- _What you need to do_
Please repeat the records verbatim, starting at the line that contains "Toggle the Bypass" and ending at the end of the records.

════════

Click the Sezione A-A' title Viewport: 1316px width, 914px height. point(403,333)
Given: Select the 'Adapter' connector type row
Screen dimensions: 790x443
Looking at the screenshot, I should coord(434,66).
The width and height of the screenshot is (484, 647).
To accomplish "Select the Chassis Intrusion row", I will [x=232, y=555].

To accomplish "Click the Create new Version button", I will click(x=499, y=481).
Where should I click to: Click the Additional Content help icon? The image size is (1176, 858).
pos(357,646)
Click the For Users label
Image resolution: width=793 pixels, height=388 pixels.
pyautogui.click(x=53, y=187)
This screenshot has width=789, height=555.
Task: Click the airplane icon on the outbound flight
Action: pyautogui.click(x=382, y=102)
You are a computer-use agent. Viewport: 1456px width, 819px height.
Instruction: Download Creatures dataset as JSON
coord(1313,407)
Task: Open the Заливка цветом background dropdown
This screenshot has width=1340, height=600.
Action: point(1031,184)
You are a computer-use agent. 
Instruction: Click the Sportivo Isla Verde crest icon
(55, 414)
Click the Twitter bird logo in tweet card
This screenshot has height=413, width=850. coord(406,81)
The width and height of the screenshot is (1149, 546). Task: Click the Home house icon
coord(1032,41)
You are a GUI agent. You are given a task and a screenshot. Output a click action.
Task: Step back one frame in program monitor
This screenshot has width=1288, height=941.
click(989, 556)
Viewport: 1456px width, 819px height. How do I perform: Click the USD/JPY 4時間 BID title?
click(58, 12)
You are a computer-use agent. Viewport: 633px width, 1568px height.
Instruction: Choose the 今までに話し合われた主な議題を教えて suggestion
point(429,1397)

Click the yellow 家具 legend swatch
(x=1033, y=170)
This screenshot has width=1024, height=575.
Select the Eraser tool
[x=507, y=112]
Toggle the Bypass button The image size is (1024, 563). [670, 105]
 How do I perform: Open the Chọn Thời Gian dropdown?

════════

- _Result below_
Toggle the Bypass button The image size is (1024, 563). [670, 105]
 How do I perform: Open the Chọn Thời Gian dropdown?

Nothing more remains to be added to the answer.